Bears GM says ailing WR Earl Bennett might need ‘a few more weeks’
By Mark Potash firstname.lastname@example.org October 11, 2011 12:02AM
Updated: November 16, 2011 12:37PM
DETROIT — Rumors of receiver Earl Bennett’s imminent return were greatly exaggerated.
Bennett, who hasn’t played since suffering a bruised chest in Week 2 against the Saints, was caught playing catch on the field before the Bears-Lions game Monday, sparking social-media reports he might be close to coming back.
But general manager Jerry Angelo quickly quashed the idea.
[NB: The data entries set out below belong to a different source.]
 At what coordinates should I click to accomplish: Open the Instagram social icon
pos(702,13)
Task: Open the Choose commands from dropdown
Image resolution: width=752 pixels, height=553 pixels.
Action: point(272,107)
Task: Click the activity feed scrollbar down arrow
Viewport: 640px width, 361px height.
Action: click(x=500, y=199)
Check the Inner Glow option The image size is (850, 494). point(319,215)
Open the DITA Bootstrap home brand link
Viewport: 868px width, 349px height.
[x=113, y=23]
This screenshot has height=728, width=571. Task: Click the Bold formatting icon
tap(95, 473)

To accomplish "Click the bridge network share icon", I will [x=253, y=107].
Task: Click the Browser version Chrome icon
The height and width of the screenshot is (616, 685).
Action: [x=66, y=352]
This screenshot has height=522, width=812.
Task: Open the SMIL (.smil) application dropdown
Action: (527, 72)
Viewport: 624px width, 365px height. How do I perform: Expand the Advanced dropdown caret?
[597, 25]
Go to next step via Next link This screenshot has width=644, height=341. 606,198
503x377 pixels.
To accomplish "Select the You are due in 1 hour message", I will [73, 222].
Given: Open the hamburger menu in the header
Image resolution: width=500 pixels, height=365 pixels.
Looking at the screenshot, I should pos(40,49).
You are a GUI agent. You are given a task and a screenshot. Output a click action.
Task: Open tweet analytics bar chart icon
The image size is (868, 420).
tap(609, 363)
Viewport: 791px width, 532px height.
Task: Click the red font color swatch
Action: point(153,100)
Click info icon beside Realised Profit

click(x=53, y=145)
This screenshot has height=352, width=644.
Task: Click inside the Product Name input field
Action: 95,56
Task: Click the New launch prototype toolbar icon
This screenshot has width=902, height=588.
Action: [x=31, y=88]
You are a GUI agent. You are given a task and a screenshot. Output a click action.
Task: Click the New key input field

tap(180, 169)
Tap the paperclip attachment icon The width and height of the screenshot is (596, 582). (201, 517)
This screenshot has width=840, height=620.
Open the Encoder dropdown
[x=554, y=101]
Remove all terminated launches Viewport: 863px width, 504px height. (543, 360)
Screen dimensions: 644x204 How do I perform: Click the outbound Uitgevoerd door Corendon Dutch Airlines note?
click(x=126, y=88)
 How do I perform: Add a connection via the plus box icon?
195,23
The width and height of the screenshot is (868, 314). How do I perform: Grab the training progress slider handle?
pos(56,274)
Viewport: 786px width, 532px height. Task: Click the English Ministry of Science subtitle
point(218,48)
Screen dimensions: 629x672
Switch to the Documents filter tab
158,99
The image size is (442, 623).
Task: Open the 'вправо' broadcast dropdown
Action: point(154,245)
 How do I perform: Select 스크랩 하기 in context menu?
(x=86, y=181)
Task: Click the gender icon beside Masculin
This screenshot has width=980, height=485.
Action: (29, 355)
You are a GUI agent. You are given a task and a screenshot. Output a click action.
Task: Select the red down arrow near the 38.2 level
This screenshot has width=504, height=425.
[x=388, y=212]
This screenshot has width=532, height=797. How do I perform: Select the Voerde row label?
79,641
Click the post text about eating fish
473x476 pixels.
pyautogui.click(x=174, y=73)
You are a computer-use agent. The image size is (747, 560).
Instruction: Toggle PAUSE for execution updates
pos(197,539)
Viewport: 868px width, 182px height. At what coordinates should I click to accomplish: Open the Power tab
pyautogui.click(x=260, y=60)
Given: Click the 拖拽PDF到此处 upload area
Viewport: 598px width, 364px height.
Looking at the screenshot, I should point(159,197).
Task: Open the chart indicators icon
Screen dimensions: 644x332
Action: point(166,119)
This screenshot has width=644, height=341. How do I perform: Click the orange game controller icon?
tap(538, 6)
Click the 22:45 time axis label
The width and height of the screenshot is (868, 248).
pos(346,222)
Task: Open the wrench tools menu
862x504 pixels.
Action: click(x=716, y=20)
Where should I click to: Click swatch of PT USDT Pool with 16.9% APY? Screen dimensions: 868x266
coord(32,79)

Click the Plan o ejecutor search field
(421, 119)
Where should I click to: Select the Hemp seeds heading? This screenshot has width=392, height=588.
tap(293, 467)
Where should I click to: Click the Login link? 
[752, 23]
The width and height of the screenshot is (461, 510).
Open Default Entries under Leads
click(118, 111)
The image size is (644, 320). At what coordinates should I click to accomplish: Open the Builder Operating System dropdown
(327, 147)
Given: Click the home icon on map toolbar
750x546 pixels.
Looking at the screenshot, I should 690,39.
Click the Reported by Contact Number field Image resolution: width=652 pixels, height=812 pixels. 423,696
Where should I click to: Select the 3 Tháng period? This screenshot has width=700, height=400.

‘‘I don’t know that he’s close, probably a few more weeks,’’ Angelo said. ‘‘He didn’t break anything; that’s the good news. It’s an injury that every player’s body handles differently, so we’re just going to have to be patient and wait and see.’’
Defensive end Julius Peppers suffered a leg injury late in the first quarter, and it took only two plays for the Bears to feel the pain.
On the second play without Peppers, quarterback Matthew Stafford had plenty of time to burn safety Chris Harris with a 79-yard touchdown pass to receiver Calvin Johnson that gave the Lions a 7-0 lead.
Peppers returned on the Bears’ next defensive play.
Davis misses — and hits
Tight end Kellen Davis had a pair of false-start penalties and a one-yard loss on his first reception, but he made up for those mistakes with two big catches on scoring drives that gave the Bears a 10-7 halftime lead.
Davis caught a quick-hitter over the middle for a 17-yard gain on second-and-11 from the Bears’ 30, leading to a 44-yard field goal by Robbie Gould that cut the Lions’ lead to 7-3. And his nine-yard touchdown catch with 1:11 left in the half gave the Bears the 10-7 lead.
Another failed challenge
The Lions got the best of the Bears on challenges. The Lions had a pass-interference call on cornerback Chris Houston against receiver Dane Sanzenbacher overturned when replays showed quarterback Jay Cutler’s pass had been tipped at the line of scrimmage, which negates any pass-interference call.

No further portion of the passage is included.